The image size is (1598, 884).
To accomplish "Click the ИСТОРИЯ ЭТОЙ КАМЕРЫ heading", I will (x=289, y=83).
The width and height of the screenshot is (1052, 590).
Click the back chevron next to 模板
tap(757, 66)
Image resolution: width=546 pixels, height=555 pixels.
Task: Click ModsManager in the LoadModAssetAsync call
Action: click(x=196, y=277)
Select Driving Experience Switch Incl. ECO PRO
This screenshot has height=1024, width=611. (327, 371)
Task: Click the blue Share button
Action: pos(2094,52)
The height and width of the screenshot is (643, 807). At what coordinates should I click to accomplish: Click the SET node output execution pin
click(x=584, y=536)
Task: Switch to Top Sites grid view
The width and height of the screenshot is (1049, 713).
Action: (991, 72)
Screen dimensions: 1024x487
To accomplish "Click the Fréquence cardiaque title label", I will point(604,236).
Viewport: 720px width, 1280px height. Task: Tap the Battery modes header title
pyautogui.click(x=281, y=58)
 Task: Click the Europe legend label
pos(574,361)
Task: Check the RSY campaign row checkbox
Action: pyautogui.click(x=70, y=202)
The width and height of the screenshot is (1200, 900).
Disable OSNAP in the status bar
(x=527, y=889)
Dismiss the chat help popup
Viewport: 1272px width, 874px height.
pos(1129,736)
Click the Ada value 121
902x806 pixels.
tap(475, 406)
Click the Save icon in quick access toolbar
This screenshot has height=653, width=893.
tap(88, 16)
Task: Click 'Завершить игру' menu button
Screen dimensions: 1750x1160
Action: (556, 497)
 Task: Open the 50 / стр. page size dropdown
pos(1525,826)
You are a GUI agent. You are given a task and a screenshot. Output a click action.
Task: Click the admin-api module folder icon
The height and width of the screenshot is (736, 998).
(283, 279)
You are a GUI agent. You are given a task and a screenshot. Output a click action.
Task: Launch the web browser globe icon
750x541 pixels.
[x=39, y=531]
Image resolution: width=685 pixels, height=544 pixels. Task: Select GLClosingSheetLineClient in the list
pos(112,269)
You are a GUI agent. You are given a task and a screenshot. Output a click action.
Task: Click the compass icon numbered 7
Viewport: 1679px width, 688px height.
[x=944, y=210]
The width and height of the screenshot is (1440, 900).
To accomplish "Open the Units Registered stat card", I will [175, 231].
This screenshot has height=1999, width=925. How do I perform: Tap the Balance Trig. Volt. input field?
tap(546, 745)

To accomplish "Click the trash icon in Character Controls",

____

→ **Work order**:
Make an exact copy of the listing, including every line.

→ **Result for this exercise**:
The image size is (1598, 884).
To accomplish "Click the ИСТОРИЯ ЭТОЙ КАМЕРЫ heading", I will (x=289, y=83).
The width and height of the screenshot is (1052, 590).
Click the back chevron next to 模板
tap(757, 66)
Image resolution: width=546 pixels, height=555 pixels.
Task: Click ModsManager in the LoadModAssetAsync call
Action: click(x=196, y=277)
Select Driving Experience Switch Incl. ECO PRO
This screenshot has height=1024, width=611. (327, 371)
Task: Click the blue Share button
Action: pos(2094,52)
The height and width of the screenshot is (643, 807). At what coordinates should I click to accomplish: Click the SET node output execution pin
click(x=584, y=536)
Task: Switch to Top Sites grid view
The width and height of the screenshot is (1049, 713).
Action: (991, 72)
Screen dimensions: 1024x487
To accomplish "Click the Fréquence cardiaque title label", I will point(604,236).
Viewport: 720px width, 1280px height. Task: Tap the Battery modes header title
pyautogui.click(x=281, y=58)
 Task: Click the Europe legend label
pos(574,361)
Task: Check the RSY campaign row checkbox
Action: pyautogui.click(x=70, y=202)
The width and height of the screenshot is (1200, 900).
Disable OSNAP in the status bar
(x=527, y=889)
Dismiss the chat help popup
Viewport: 1272px width, 874px height.
pos(1129,736)
Click the Ada value 121
902x806 pixels.
tap(475, 406)
Click the Save icon in quick access toolbar
This screenshot has height=653, width=893.
tap(88, 16)
Task: Click 'Завершить игру' menu button
Screen dimensions: 1750x1160
Action: (556, 497)
 Task: Open the 50 / стр. page size dropdown
pos(1525,826)
You are a GUI agent. You are given a task and a screenshot. Output a click action.
Task: Click the admin-api module folder icon
The height and width of the screenshot is (736, 998).
(283, 279)
You are a GUI agent. You are given a task and a screenshot. Output a click action.
Task: Launch the web browser globe icon
750x541 pixels.
[x=39, y=531]
Image resolution: width=685 pixels, height=544 pixels. Task: Select GLClosingSheetLineClient in the list
pos(112,269)
You are a GUI agent. You are given a task and a screenshot. Output a click action.
Task: Click the compass icon numbered 7
Viewport: 1679px width, 688px height.
[x=944, y=210]
The width and height of the screenshot is (1440, 900).
To accomplish "Open the Units Registered stat card", I will [175, 231].
This screenshot has height=1999, width=925. How do I perform: Tap the Balance Trig. Volt. input field?
tap(546, 745)

To accomplish "Click the trash icon in Character Controls",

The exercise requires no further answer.